Il le baisa durement, le tenant par les hanches, le cognant contre le mur du salon privé, le traitant de « petite pute », de « travesti délicieux ». Chaque coup de rein lui arrachait un gémissement qu’il ne se dérangeait plus à reconnaître comme le sien. Il gémissait sans contrôle, la petite bite ruisselant contre le plâtre, le cul avalant tout. Il jouit sans se toucher, éclaboussant le sol, tandis que l’homme le remplissait de sperme chaud à l’intérieur et qu’il pensait, la joue écrasée contre le mur, qu’il n’avait jamais été aussi vivant de toute sa vie. Quand le client eut fini, il lui laissa une liasse de billets sur la table et un baiser dans la nuque, puis lui dit qu’il reviendrait vendredi demander après elle.
***
Des mois ont passé. Mateo prend déjà des hormones : ses seins ont poussé, ronds et sensibles ; ses cheveux lui tombent longs et soyeux sur les épaules ; sa voix est devenue plus fine, presque féminine. Sa bite s’est encore rétrécie, jusqu’à n’être plus qu’un bouton inutile qu’il ne regarde même plus. Il vit dans un appartement avec d’autres filles du bar, et le matin elles prennent le café en peignoir en se racontant les folies de la nuit précédente.
Il a un petit ami plus âgé qui lui passe de l’argent tous les mois et lui paie les opérations qu’il veut : gros seins, lèvres plus pulpeuses. Il la traite comme une reine et elle lui donne ce qu’aucune autre ne lui donne.
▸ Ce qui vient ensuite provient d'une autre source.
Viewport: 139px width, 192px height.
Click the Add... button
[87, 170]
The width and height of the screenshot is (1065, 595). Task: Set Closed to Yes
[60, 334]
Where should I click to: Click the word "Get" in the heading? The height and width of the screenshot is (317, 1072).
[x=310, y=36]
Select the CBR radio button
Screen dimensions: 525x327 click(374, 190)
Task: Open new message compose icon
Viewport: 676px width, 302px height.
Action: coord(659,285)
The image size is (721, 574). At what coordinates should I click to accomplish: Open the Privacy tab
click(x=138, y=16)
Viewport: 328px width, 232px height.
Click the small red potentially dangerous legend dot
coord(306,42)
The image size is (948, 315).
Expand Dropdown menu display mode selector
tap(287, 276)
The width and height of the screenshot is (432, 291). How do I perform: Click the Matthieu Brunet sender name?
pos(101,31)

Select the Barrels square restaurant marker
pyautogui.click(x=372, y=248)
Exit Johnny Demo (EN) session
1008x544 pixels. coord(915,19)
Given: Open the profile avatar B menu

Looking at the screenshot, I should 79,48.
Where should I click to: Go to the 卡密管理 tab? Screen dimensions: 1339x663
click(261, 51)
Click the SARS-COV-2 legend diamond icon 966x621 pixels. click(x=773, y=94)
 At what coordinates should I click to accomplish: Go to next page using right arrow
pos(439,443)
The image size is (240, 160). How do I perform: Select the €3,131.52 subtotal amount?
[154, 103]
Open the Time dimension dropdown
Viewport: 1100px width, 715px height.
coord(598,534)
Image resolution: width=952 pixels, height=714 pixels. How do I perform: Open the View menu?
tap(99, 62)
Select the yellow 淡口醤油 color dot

Daniel l’a vue au bar la semaine dernière. Mateo lui a souri, s’est approchée en ondulant des hanches et lui a murmuré à l’oreille, en effleurant sa joue de ses lèvres :
— Quand tu veux, producteur… mon cul est toujours ouvert pour toi. Gratuit. Je n’ai plus besoin d’aucun film.
Et elle a un peu relevé sa jupe pour que Daniel voie le string rose enfoncé entre deux fesses parfaites, prêtes à ce que quelqu’un les ouvre encore une fois.